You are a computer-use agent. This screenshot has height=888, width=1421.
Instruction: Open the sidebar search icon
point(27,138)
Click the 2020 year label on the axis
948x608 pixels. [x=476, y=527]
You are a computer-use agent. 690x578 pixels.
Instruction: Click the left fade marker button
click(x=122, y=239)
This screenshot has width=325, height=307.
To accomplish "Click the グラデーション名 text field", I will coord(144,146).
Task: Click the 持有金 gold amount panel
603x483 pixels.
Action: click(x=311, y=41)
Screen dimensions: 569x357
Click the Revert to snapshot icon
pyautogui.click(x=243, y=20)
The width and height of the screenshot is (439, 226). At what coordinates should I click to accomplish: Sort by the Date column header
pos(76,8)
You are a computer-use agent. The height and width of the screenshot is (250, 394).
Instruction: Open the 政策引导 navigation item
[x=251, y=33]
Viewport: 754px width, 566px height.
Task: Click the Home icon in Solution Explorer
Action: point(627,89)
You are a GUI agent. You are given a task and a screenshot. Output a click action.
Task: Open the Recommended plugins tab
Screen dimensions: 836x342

## WHAT IS BEING ASKED
Revise the records above by changing every "Instruction:" to "Goal:" and keeping all other text the same.

## RESPONSE BELOW
You are a computer-use agent. This screenshot has height=888, width=1421.
Goal: Open the sidebar search icon
point(27,138)
Click the 2020 year label on the axis
948x608 pixels. [x=476, y=527]
You are a computer-use agent. 690x578 pixels.
Goal: Click the left fade marker button
click(x=122, y=239)
This screenshot has width=325, height=307.
To accomplish "Click the グラデーション名 text field", I will coord(144,146).
Task: Click the 持有金 gold amount panel
603x483 pixels.
Action: click(x=311, y=41)
Screen dimensions: 569x357
Click the Revert to snapshot icon
pyautogui.click(x=243, y=20)
The width and height of the screenshot is (439, 226). At what coordinates should I click to accomplish: Sort by the Date column header
pos(76,8)
You are a computer-use agent. The height and width of the screenshot is (250, 394).
Goal: Open the 政策引导 navigation item
[x=251, y=33]
Viewport: 754px width, 566px height.
Task: Click the Home icon in Solution Explorer
Action: point(627,89)
You are a GUI agent. You are given a task and a screenshot. Output a click action.
Task: Open the Recommended plugins tab
Screen dimensions: 836x342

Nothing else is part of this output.